On that fateful day, even though the attendants were trying to grant them privacy, they could hear the milkmaid accost Tristram with words such as ‘breakout’, ‘escape’ and ‘decoy’. One of the attendants with a glass eye kindly informed them that their words could be overheard, and provided them access to a brick building at the back of their garden, usually used to store their weapons. They did not wish to disturb the pair, but when the attendant checked back that evening, several quivers of arrows had been knocked over, with a patch of soot in the middle of the floor. They also managed to collect one torn ribbon from the milkmaid’s dress, which would be easy to match to any milkmaid attire that might be found in Lady Claribel’s manor.

Silently, he laid out the evidence along the table. One by one, they screamed out Claribel’s guilt.

[Evidence: letters to the Pope.]

[Evidence: account from Madame Lucretia.]

[Evidence: milkmaid’s ribbon.]

<…> The silence hung between them too. Claribel’s eyes were frozen on a fourth piece of evidence, as if the meaning of the world was locked into its dulled facets.

‘I don’t know what happened after the milkmaid parted ways with Tristram, and I don’t know where she hid Tristram’s body, but I do have this.’

[Evidence: pink gem fragment.]

The blue slime that dripped from its surface reminded her of the fake Lady Oriana, sitting next to her during the burning. Was this a fragment from a golem?

‘That night, there was an attempted break-in into Malory’s cell. A failed attempt. When I spoke to the holy guards who’d stood guard, they claimed that all the assailants escaped, leaving only this. The rest is my conjecture. To build a golem, all you need is gold and skill. We all know that you are not in short supply of gold. As a Lower Warden of the Guild of Mages, you must be more skilled than Lady Oriana, whose greatest powers seem to be hunting and wearing beavers on her head. I would not be surprised if this manor contained a secret stairway to an alchemist’s workshop. Might I have the honour to conduct a search, so that we may unearth the thing that moved Tristram’s body and attempted to rescue Malory?’

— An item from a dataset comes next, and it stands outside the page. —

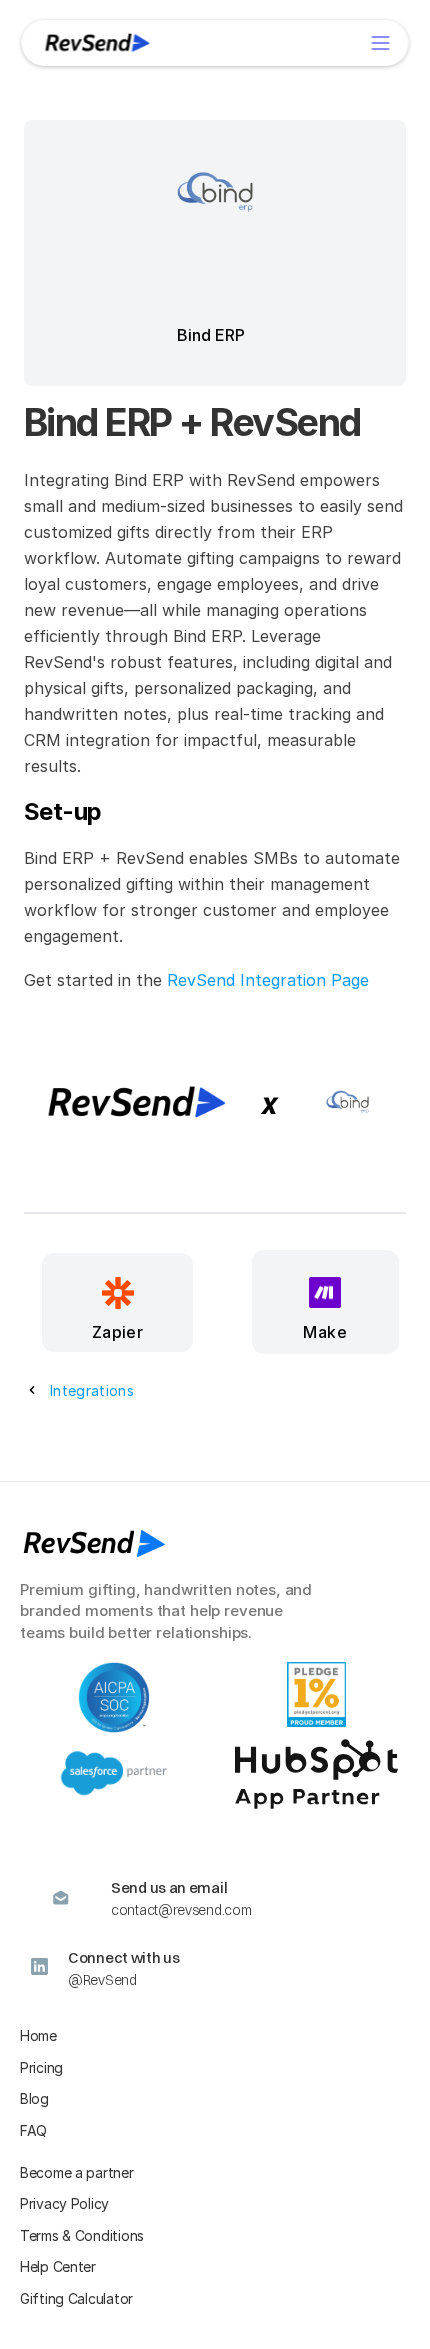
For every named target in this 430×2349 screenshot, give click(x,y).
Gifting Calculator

Claribel opened her mouth, a pale reflection in the mirror. Ari didn’t have to hear her thoughts to read the words on her lips. No. No. No.

But did you do it?

Because during the night that Sir Edwin described, Ari was still living the life of Becky, picking out inoffensive cardigans, folded among her Trojan Threnody t-shirts, unaware of the flames that awaited.

Did you?

No. No. No.

‘May I?’

‘No.’ Ari glared at him, at the words in between them that were now shifting into something new. Gone were the fireworks and all hints of colour. There were only wisps of darkness, blacker than Ari’s mood. ‘No,’ she said, all Ari, no Claribel.

[You see the Royal Coroner reach for a tin whistle to summon the royal guards. You know where this leads. Prison. Pyre. If you’d made better choices along the way, would you be standing here?]

‘NO.’

The message morphed into a toothy grin. Sir Edwin paused, mid-accusation, finger pointed at the phantom mouth. ‘What, in the name of the Fated One, is that?’

‘May the Fated One savour us,’ said Ari, or was it Claribel? And the darkness swallowed them all.